Reinstating Beulah's windows and doors
The windows and doors that will be reinstated will match those that were probably fitted into the house around the 1880s. Through research by Megan Martin, SLM’s head of Collections and Access, we know that a significant upgrade of Beulah was undertaken in 1884 for its then owner John Kennedy Hume. Megan additionally uncovered a pair of photos from March 1899 that show the front face of the homestead at that time. The detailing that survives in the timber frames of the windows and door match the features in these photos.
The two front windows were both double sashed with the top sash fixed in place. The bottom sash had no lifting system but would simply have been held open with sash drops. The windows had external louvered shutters, one of the original iron shutter-catches that would have held the shutters open is still in place in the wall. The front door was panelled and topped by a glass fanlight. Some suggestion of the original 1830s joinery survives in a pair of crude pintles in two of the door frames and a similarly hinged hatch door into the house’s attic. From these we assume that the original doors would have been very simply constructed and hung.
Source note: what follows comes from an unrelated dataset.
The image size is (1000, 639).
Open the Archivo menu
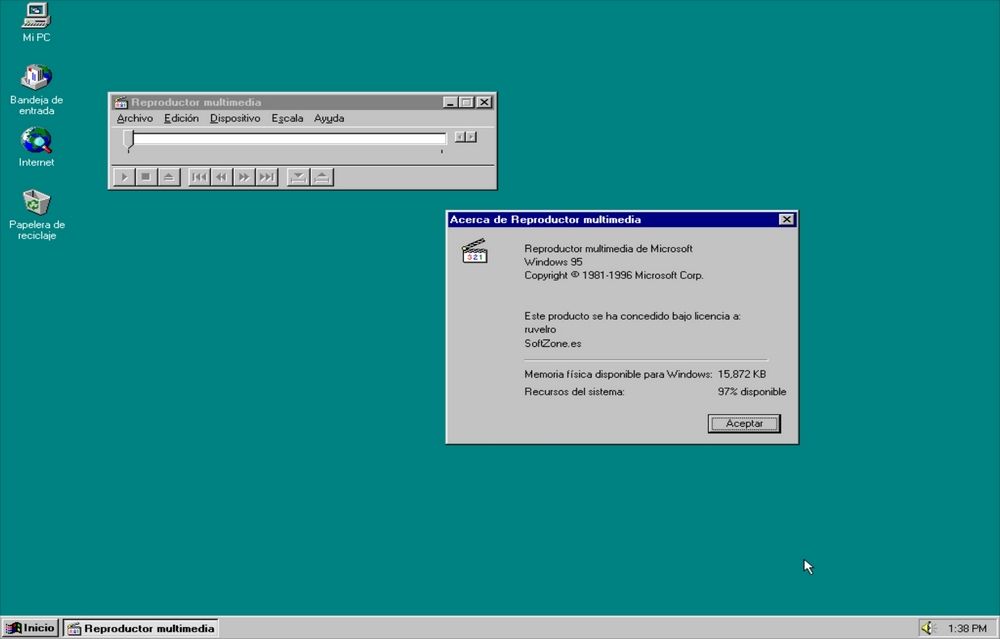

It is likely that the 1880s window and door joinery would have been ordered from a trade catalogue, the fineness of the detailing being beyond the capacity of a typical country builder. A wide range of hardware and joinery was commonly available through catalogues at that time. The detailing of the Beulah windows very closely resembles in style and dimensions a standard 10” x 12” window available from an 1890 Goodlet and Smith catalogue that is held by the Caroline Simpson Library.
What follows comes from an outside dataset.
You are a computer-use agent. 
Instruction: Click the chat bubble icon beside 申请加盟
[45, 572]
To find a fabricator for the new joinery the Heritage Team approached the local Appin Men's Shed group. The group has already undertaken other remedial works at Beulah and includes skilled joiners and carpenters. John Davis, a member of the group and retired builder, offered to lead the assembly and installation. Fabrication of reproductions of the remaining original shutter catch has been separately commissioned from one of Sydney’s few remaining practicing blacksmiths.
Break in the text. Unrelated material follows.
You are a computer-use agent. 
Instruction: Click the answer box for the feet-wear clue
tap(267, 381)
The existing window and door frames are in surprisingly good condition and much of the timber fabric will be retained. To avoid any future confusion about what building fabric is original versus replacement, the new sashes will be fabricated out of Accoya, a modern modified timber that has the joinery qualities of cedar but with enhanced durability. All new timber will, additionally, be stamped with the date of its installation.